ROCm: ROCm-3.9, ROCm-3.10 crash with gfx803

If you installed ROCm-3.9, ROCm-3.10 with gfx803, you will crash on very beginning of running tensorflow or pytorch. Error info as follows:

work@0b7758c3094d:~/test/examples/mnist$ python3 main.py
/src/external/hip-on-vdi/rocclr/hip_code_object.cpp:120: guarantee(false && "hipErrorNoBinaryForGpu: Coudn't find binary for current devices!")
Aborted (core dumped)

OS: Ubuntu-20.04 CPU: Xeon 2620v3 GPU: RX580 8G (Polaris10) CHIP ID: 0x67df Python: 3.8.5 Tensorflow-rocm: 2.3.1

hip sample run ok.

work@0b7758c3094d:~/test$ make
/opt/rocm/hip/bin/hipcc  square.cpp -o square.out
work@0b7758c3094d:~/test$ ./square.out
info: running on device Device 67df
info: allocate host mem (  7.63 MB)
info: allocate device mem (  7.63 MB)
info: copy Host2Device
info: launch 'vector_square' kernel
info: copy Device2Host
info: check result
PASSED!

UPDATE 2020-11-05: The reason is rocsparse is not compiled with gfx803, after compile rocsparse with AMDGPU_TARGETS=gfx803, and reinstalled the custom rocsparse package, this problem solved.

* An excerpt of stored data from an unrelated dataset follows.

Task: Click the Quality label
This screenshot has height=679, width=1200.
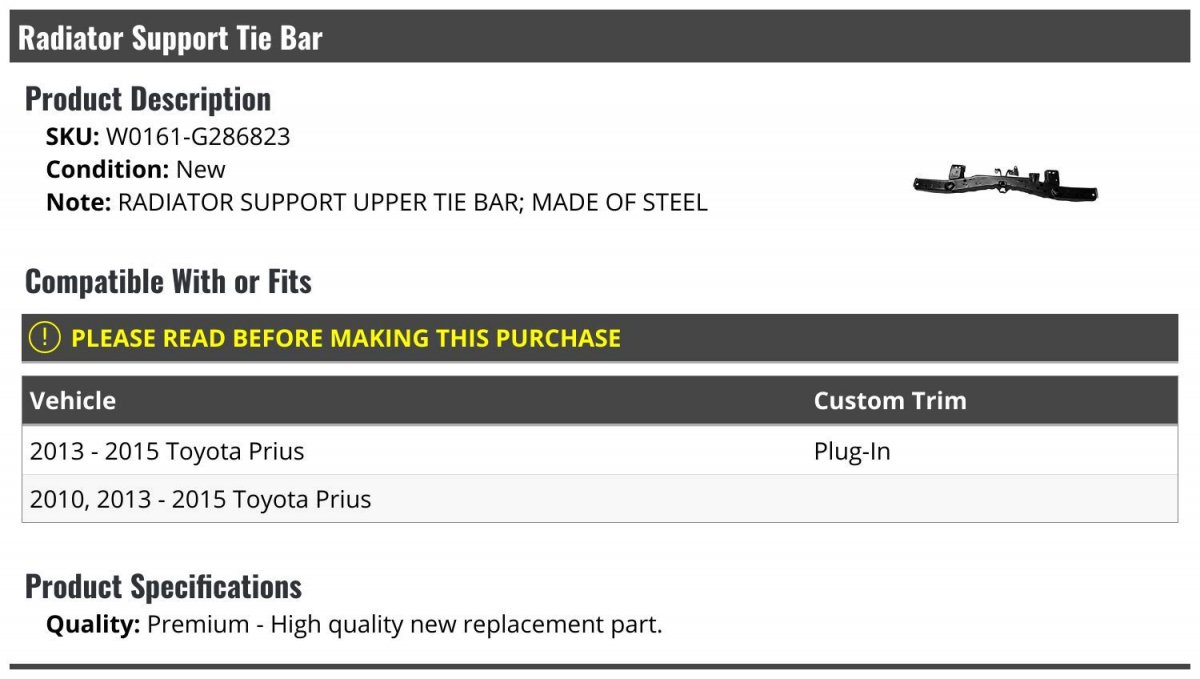Action: click(x=92, y=625)
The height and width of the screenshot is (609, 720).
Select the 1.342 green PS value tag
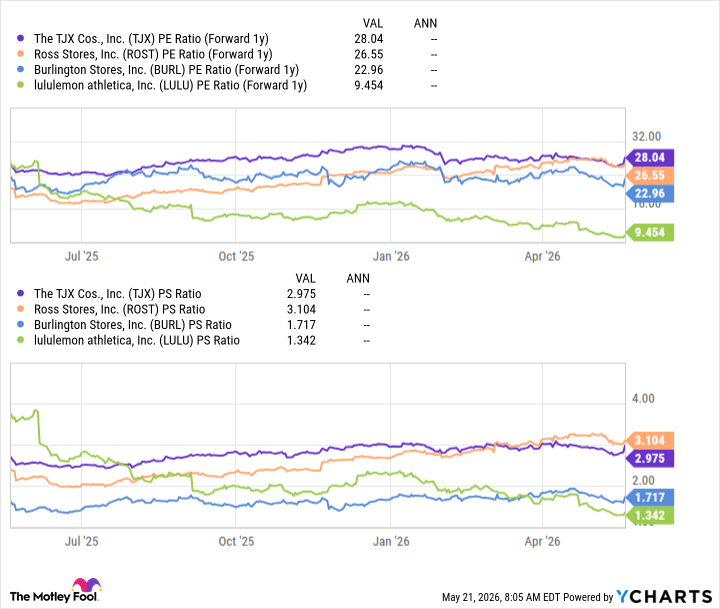tap(649, 515)
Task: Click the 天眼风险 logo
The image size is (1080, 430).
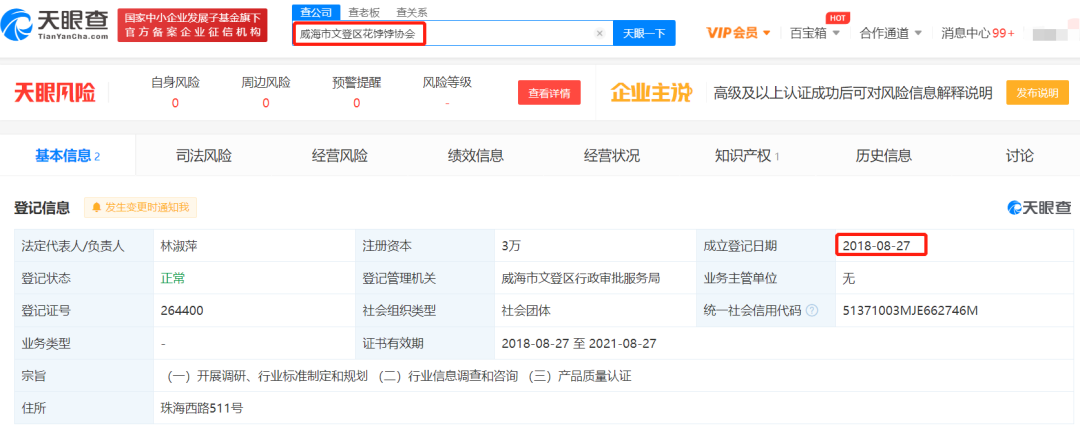Action: click(x=55, y=93)
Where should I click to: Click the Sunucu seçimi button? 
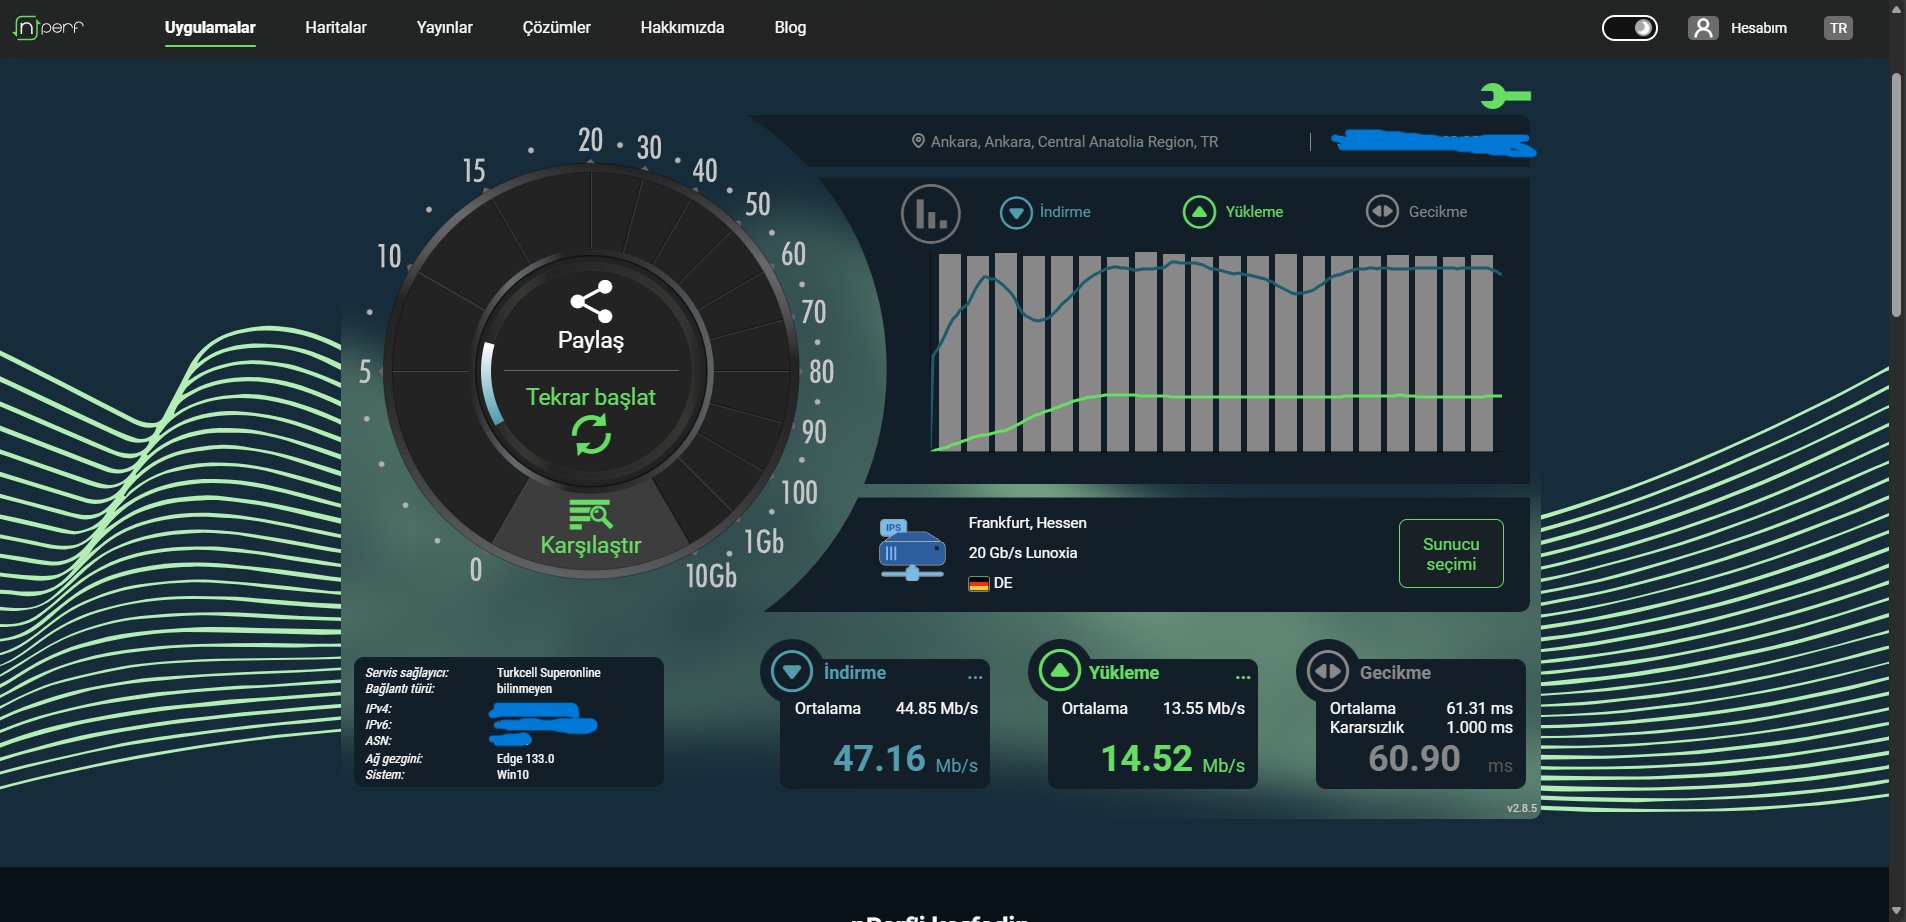(x=1451, y=553)
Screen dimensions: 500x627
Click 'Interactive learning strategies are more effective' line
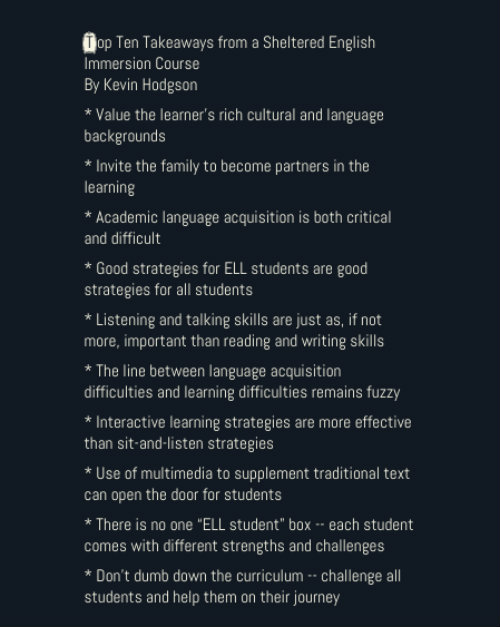tap(248, 422)
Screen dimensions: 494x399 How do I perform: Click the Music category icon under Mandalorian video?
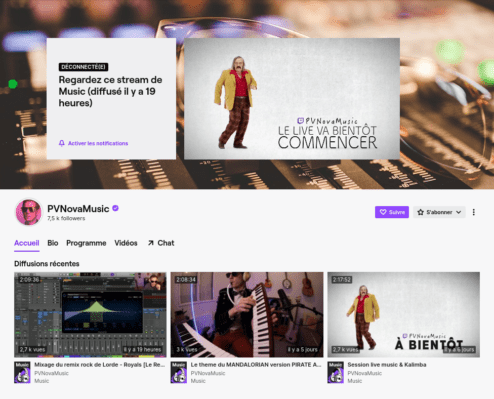(x=179, y=372)
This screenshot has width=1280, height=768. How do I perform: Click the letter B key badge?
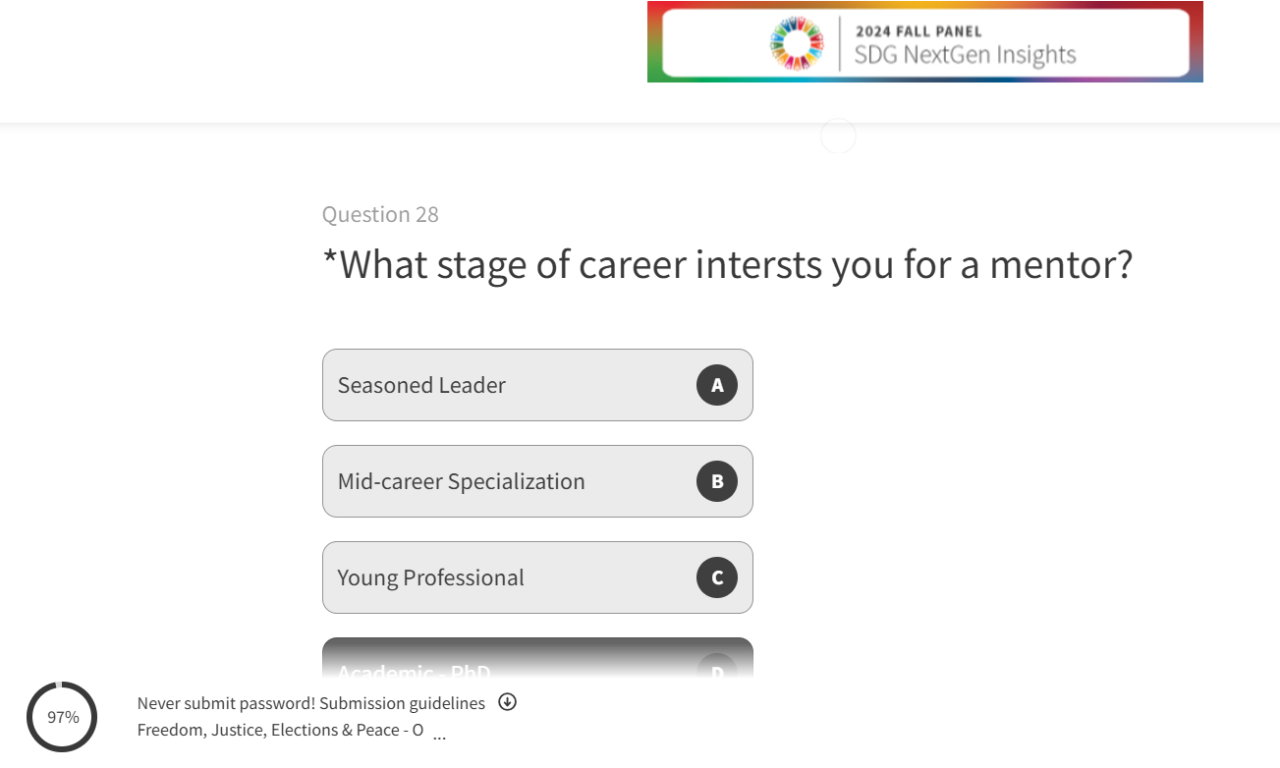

It is a bug on rocSPARSE cmake config, the AMDGPU_TARGETS never by used.

Pull Request had been merged. https://github.com/ROCmSoftwarePlatform/rocSPARSE/pull/213

#1265 is still there.

UPDATE 2020-11-21: wrote a doc for gfx803 issues detals. https://github.com/xuhuisheng/rocm-build/blob/develop/docs/gfx803.md

About this issue

Original URL
State: closed
Created 4 years ago
Reactions: 16
Comments: 44 (7 by maintainers)

Commits related to this issue

move AMDGPU_TARGETS before include Dependencies (#213) AMDGPU_TARGETS marked as cache string. When after include Dependencies.cmake, AMDGPU_TARGETS always get cached variable gfx900;gfx906;gfx908, I... — committed to ROCm/rocSPARSE by xuhuisheng 4 years ago

Most upvoted comments

Hi @xuhuisheng and others, Thanks for the issue. Let me check on this.

+10

rkothako on Nov 2, 2020

Same here… (btw, there is a typo in word Coudn’t)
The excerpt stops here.